Second, I tried to find those mothers who are not mentioned due to co-residence in egoalt.
Code:
keep if c_relationship_dv==4|c_relationship_dv==7
gen c_mother=1 if c_relationship_dv==4&c_asex==2
gen c_mother_s=1 if c_relationship_dv==7&c_asex==2
gen c_moco=1 if c_mother==1|c_mother_s==1
sort pidp apidp
bysort pidp: gen nr = _n
keep pidp c_mother c_mother_s c_moco nr
reshape wide c_mother c_mother_s c_moco, i(pidp) j(nr)
gen c_mother=1 if c_mother1==1|c_mother2==1|c_mother_s1==1|c_mother_s2==1|c_mother_s3==1|c_mother3==1
replace c_mother=0 if c_mother1==.&c_mother2==.&c_mother_s1==.&c_mother_s2==.&c_mother3==.&c_mother_s3==.
gen c_moco=1 if c_moco1==1|c_moco2==1|c_moco3==1
replace c_moco=0 if c_moco1==.&c_moco2==.&c_moco3==.
Third, I merge these two datasets, after merging:
Code: keep if wave3==1
tab c_mafar
replace c_mafar=123 if c_moco==1& c_mafar==99
tab c_mafar
Then I know 5,174 interviewees’ mother are living with them, therefore they did not mention their mothers’ information and answer this question in indresp. However, I still do not know whether the remaining 18,593 interviewees’ mothers are alive or not.
I know that the co-residence situation may be included egoalt in wave2 or wave4, there is no big change in number of interviewees did not mentioned their mothers’ information after including these coresident information from wave 2 and 4. Therefore, I am wondering why so many interviewees did not mention their mothers in this survey and whether their mothers are still alive or not.
Could you please correct me if there is something wrong with my understanding of this dataset or my coding?
Have a nice day!
Best wishes,
Kuoshi

## [WRITTEN TASKS]
a: List every distinct variable name that the forum post creates with a gen command.
b: Filter the records down to the lines that contain the string "coordinates", and copy each of those lines.
The records that follow are separate from the forum post and have no connection to it.

## [DATA EXCERPTS]

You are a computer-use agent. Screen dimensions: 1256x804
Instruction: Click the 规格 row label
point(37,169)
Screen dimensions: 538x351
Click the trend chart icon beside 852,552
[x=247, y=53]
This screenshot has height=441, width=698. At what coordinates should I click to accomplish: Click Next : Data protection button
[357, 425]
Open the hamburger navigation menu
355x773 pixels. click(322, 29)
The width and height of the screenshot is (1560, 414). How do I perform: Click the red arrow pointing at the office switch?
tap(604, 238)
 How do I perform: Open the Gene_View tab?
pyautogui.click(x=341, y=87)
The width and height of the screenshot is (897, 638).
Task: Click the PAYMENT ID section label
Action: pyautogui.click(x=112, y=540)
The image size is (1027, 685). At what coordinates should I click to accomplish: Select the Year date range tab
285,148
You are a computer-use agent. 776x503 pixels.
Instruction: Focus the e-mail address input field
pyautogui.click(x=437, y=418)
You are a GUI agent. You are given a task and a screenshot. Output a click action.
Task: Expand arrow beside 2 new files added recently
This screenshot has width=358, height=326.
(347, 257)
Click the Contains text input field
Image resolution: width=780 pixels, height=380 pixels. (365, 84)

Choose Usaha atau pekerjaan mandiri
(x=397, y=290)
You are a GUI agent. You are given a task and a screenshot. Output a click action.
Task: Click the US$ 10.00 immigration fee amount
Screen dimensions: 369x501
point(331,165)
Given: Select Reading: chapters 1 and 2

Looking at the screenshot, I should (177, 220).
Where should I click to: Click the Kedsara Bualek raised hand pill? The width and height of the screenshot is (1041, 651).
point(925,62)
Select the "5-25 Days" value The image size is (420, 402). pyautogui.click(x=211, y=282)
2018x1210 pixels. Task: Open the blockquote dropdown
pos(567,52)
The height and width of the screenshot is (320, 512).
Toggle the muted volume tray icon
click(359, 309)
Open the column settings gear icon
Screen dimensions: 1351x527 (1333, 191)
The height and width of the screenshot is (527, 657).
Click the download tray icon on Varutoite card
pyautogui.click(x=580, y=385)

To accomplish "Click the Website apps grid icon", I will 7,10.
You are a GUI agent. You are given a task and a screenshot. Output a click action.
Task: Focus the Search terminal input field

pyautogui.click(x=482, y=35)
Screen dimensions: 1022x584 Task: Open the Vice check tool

## [OUTPUTS BY TASK]
a: c_mother, c_mother_s, c_moco, nr

b:
This screenshot has height=441, width=698. At what coordinates should I click to accomplish: Click Next : Data protection button
The image size is (1027, 685). At what coordinates should I click to accomplish: Select the Year date range tab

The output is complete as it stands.